### Your instructions
Below are entries; repeat exactly, and nothing else, the lines from the one holding "Click the highlighted" through the one holding "Given: Open gear", inclusive. Leave the pictures out.

▼

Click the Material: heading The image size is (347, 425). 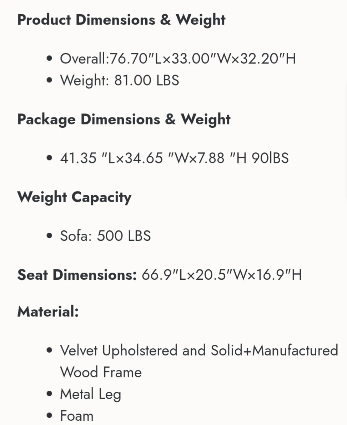click(48, 312)
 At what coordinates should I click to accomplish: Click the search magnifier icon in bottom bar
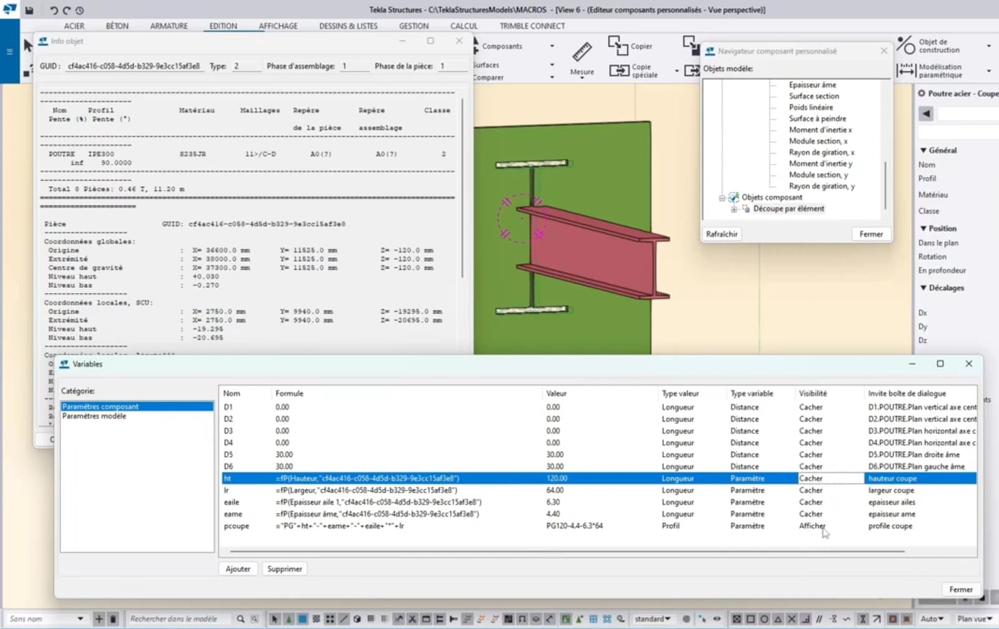(x=240, y=619)
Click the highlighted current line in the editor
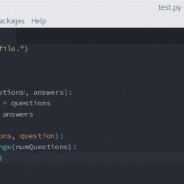Viewport: 184px width, 184px height. point(92,158)
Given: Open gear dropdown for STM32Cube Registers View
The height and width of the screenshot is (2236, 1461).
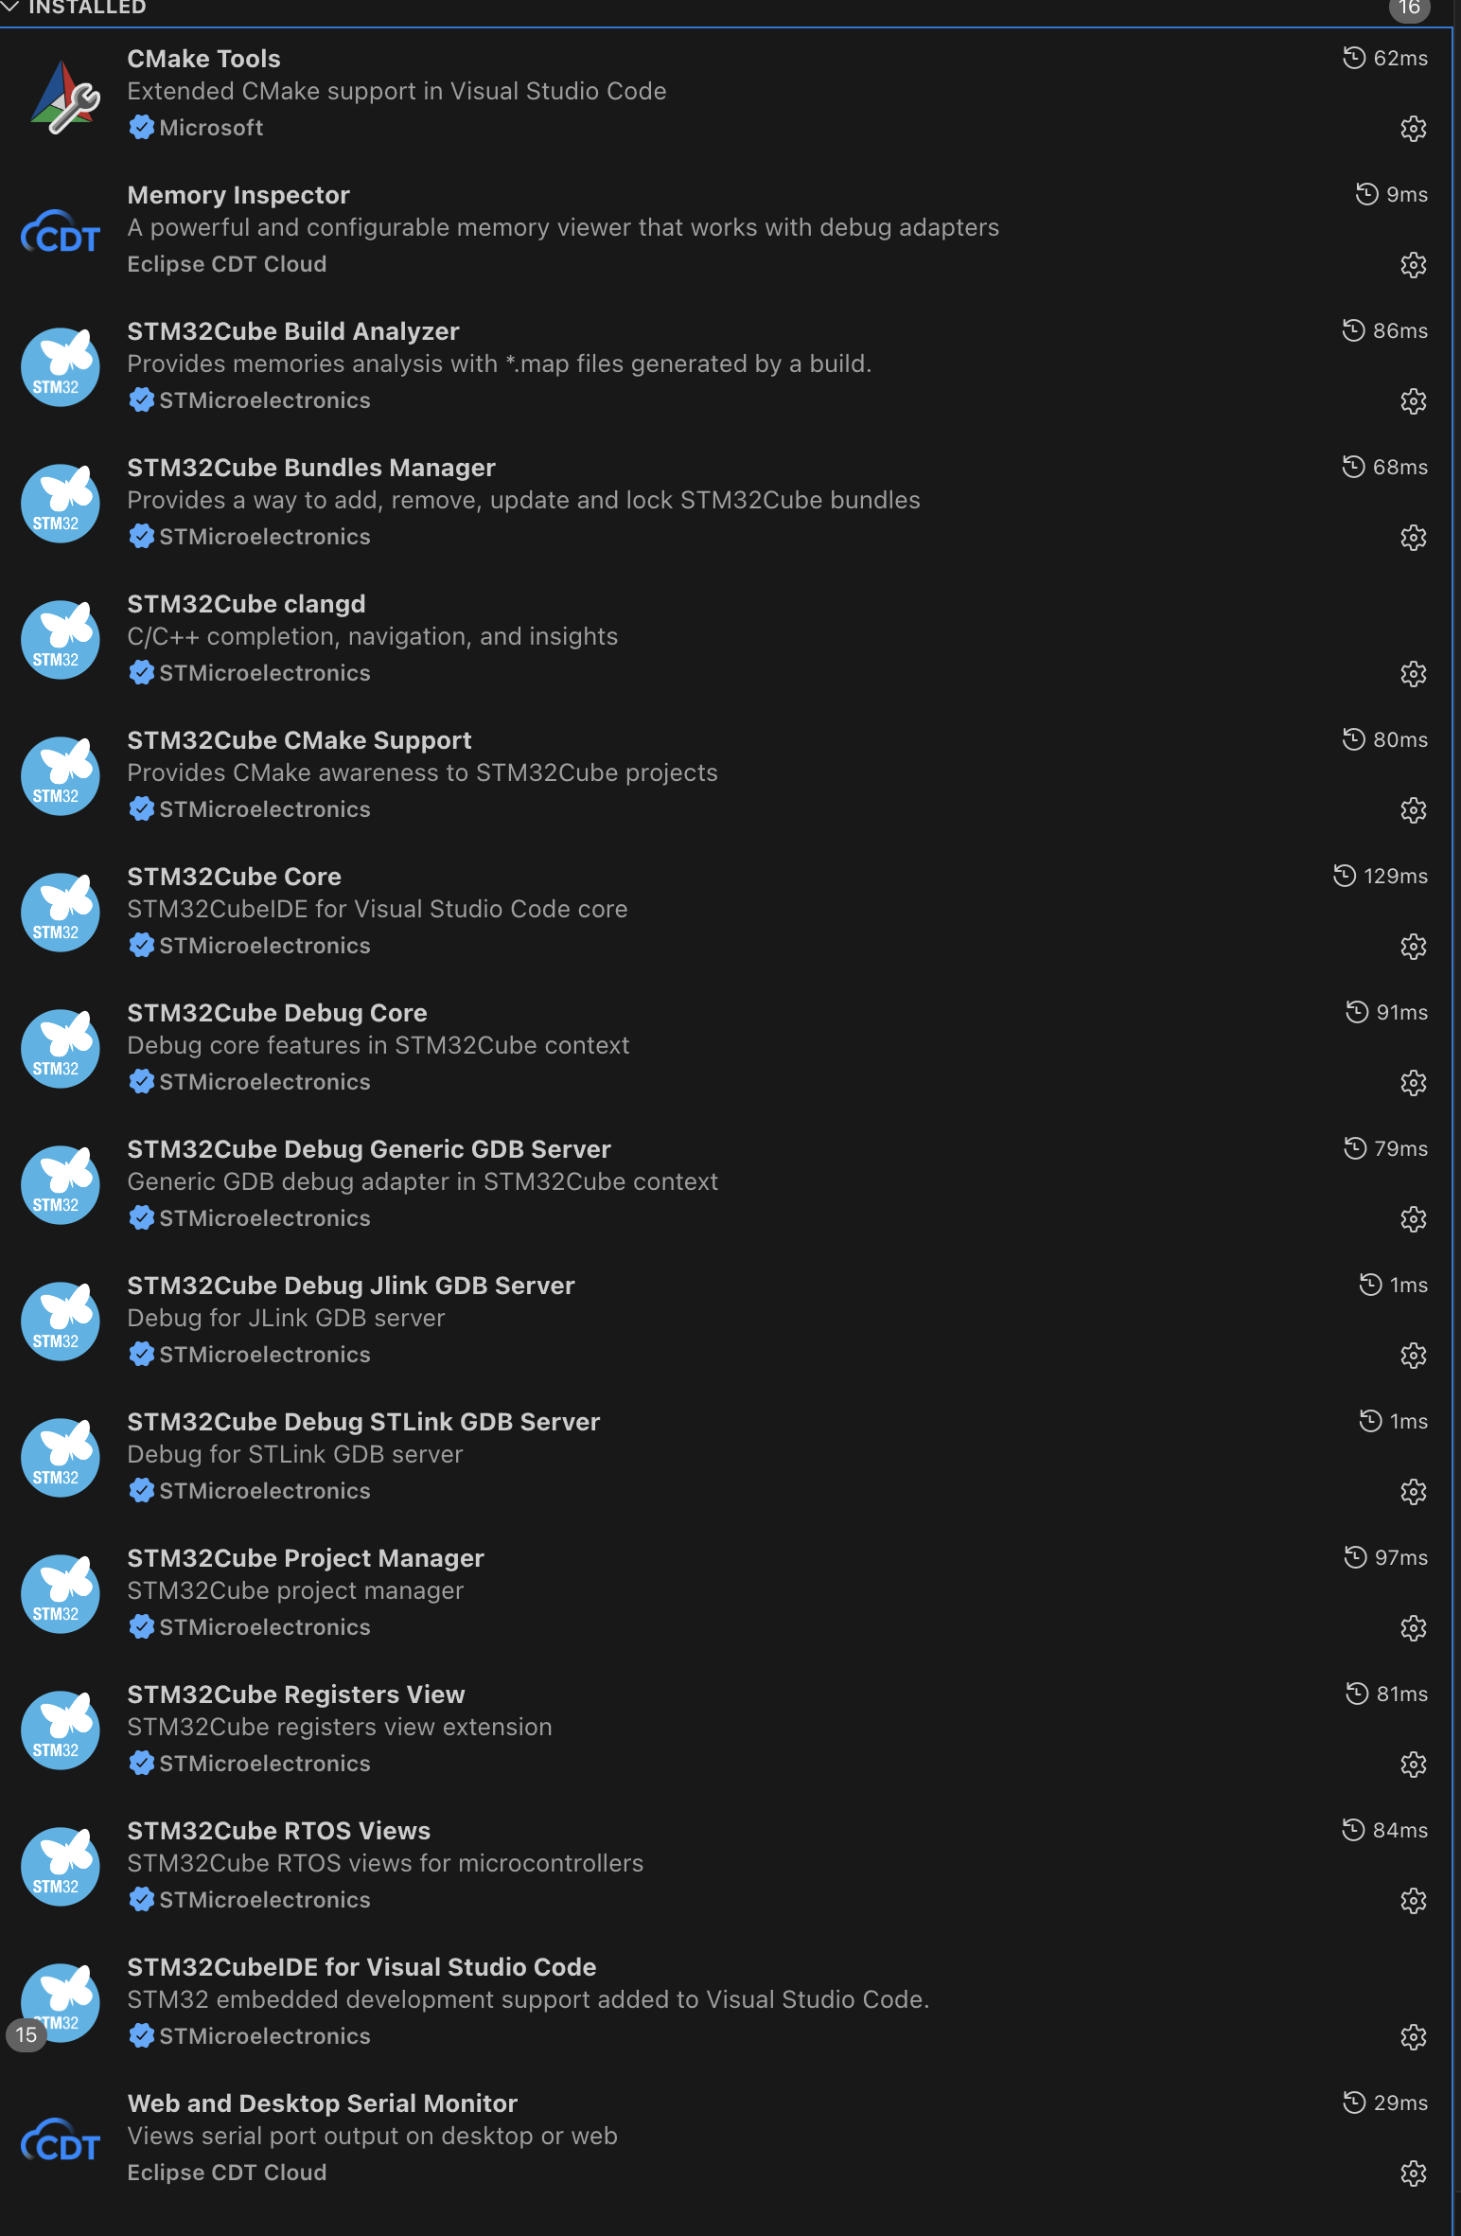Looking at the screenshot, I should (1413, 1765).
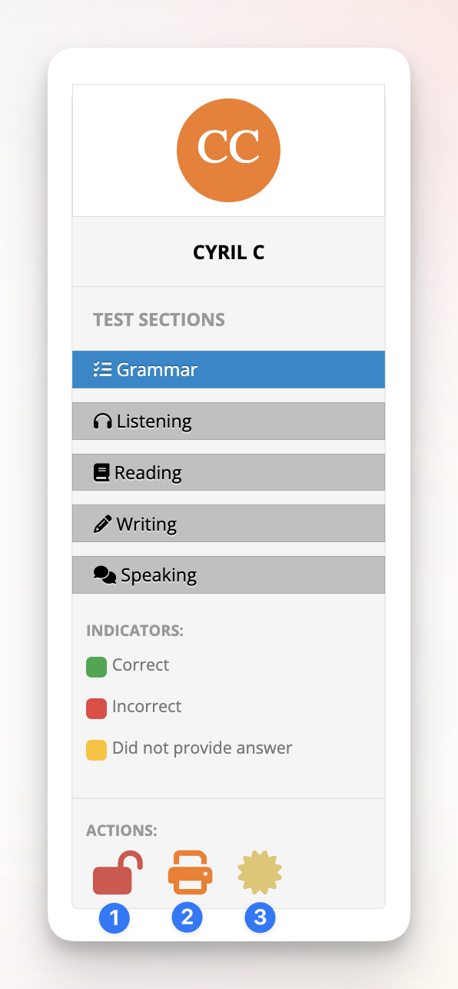Select the pencil icon on Writing
The width and height of the screenshot is (458, 989).
[x=102, y=524]
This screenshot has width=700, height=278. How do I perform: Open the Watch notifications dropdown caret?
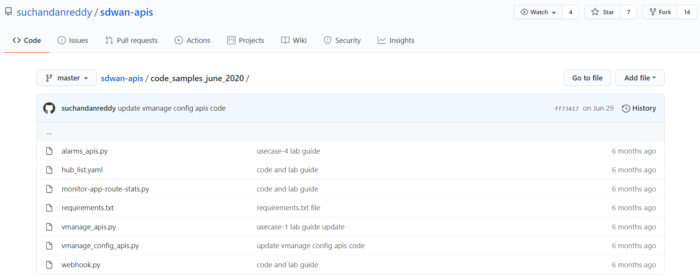pyautogui.click(x=554, y=12)
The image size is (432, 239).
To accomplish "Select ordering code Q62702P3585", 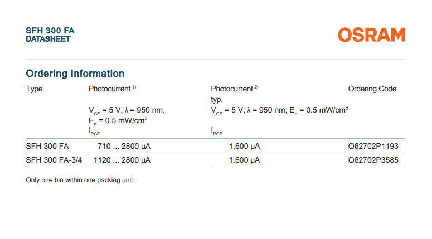I will 373,160.
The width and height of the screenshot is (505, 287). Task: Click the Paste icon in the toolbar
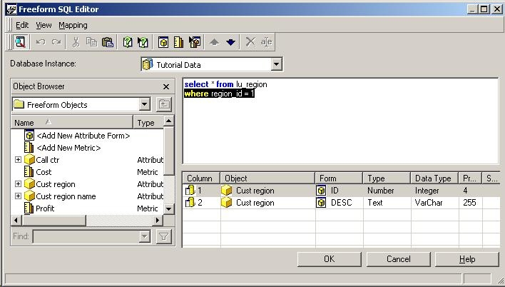106,42
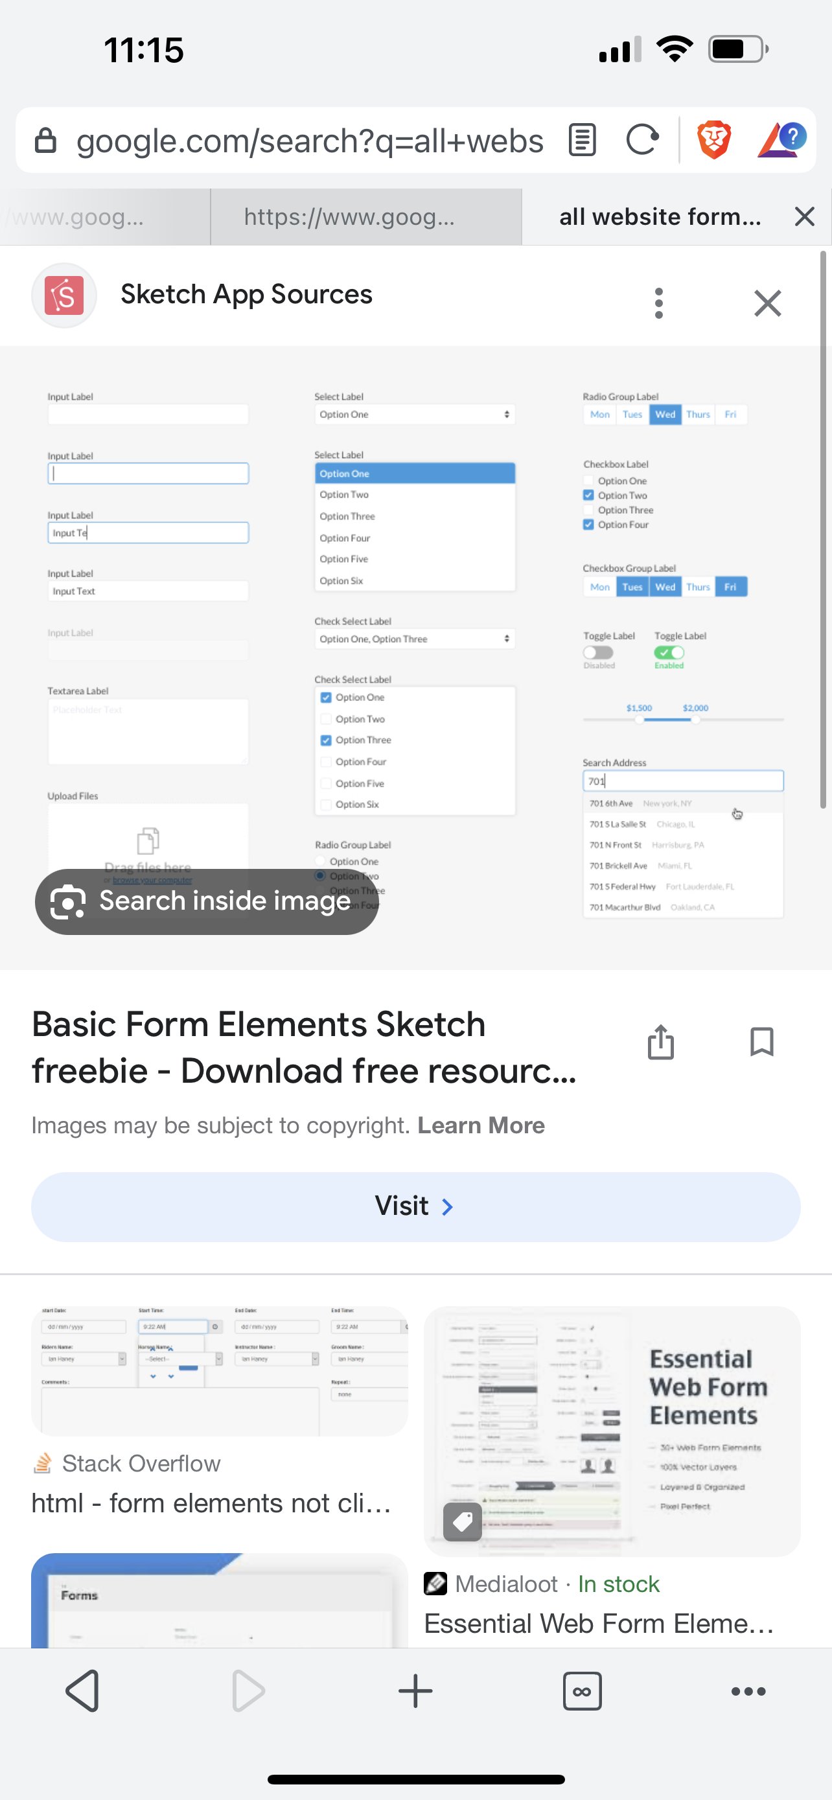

▲

### Response box
Click the highlighted current line in the editor
Viewport: 184px width, 184px height. point(92,158)
Given: Open gear dropdown for STM32Cube Registers View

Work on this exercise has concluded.